Evans, son of John Evans and Janet Butterfield, was born in London 25 May 1767, and educated at Harrow School. On attaining his sixteenth year he was articled to a Warrington solicitor, in whose office he relieved the tedium of business hours by courting the muses. He was admitted an attorney in February 1789, and began to practise at Leigh, Lancashire. Soon afterwards he entered his name as a student of Gray's Inn, and in February 1794 was called to the bar, when he joined the northern circuit, took up his residence in Liverpool, and practised there for several years as a special pleader and conveyancer. On the first appointment of a stipendiary magistrate for Manchester, in 1813, Evans was offered and accepted the office. Two years later he was appointed vice-chancellor of the County Palatine of Lancaster. He held these offices concurrently until 1818, and discharged their duties with dignity and impartiality.

==Later career==
In 1817 he was unsuccessful in an application for a vacant judgeship, but two years later the recordership of Bombay in India, worth 7,000l. a year, was conferred on him, and at the same time he received the honour of knighthood. On the voyage out, Evans occupied himself on the composition of A Treatise upon the Civil Law, and he originated a weekly literary publication for the amusement of his fellow-voyagers. He began his duties in India with great promise of success, but in little more than fifteen months after his arrival he fell a victim to a complaint of some standing, no doubt aggravated by the climate, dying on 5 Dec. 1821, in his fifty-fifth year.

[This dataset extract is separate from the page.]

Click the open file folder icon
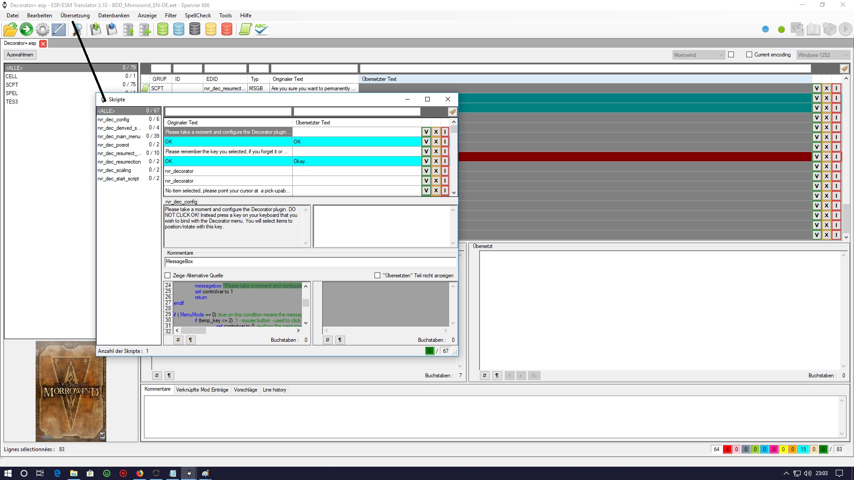[x=10, y=30]
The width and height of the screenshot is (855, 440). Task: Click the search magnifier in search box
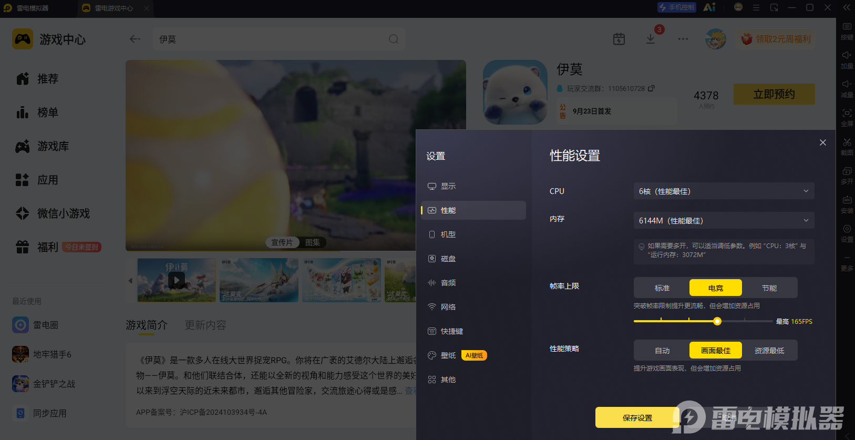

He was married in 1790 to Hannah, daughter of Peter Seaman of Warrington. She survived him until 1832. There is an engraved portrait of Evans by Edward Scriven, executed shortly before his going out to Bombay.

==Bibliography==

- Salkeld's Reports, 1795, 3 vols. 8vo.
- Essays on the Action for Money lent and received, &c., 1802, 8vo.
- A General View of the Decisions of Lord Mansfield in Civil Causes, 1803, 2 vols. 4to.
- A Treatise on the Law of Obligations and Contracts, from the French of Pothier, 1806, 2 vols. 8vo.
- Letter to Sir S. Romilly on the Revision of the Bankrupt Laws, 1810
- Letters on the Disabilities of the Roman Catholics and Dissenters, 1813
- The Practice of the Court of Common Pleas of Lancaster, 1814.
- A Charge to the Grand Jury at Preston, 1817.
- An Address on the Discharging the Prisoners apprehended on account of an illegal Assembly at Manchester, 1817.
- A Collection of Statutes relating to the Clergy, with Notes, 1817.
- A Collection of the Statutes connected with the general Administration of the Law, arranged according to the Order of Subjects, with Notes, Manchester, 1817, 8 vols. 8vo;
  - continued in another edition to 1835 by Anthony Hammond and Thomas Colpitts Granger

Sir Charles Harcourt Chambers's Treatise on the Law of Landlord and Tenant was compiled from his notes, and he left in manuscript a Life of the Chancellor d'Aguesseau, which Charles Butler made use of in his work on the same subject.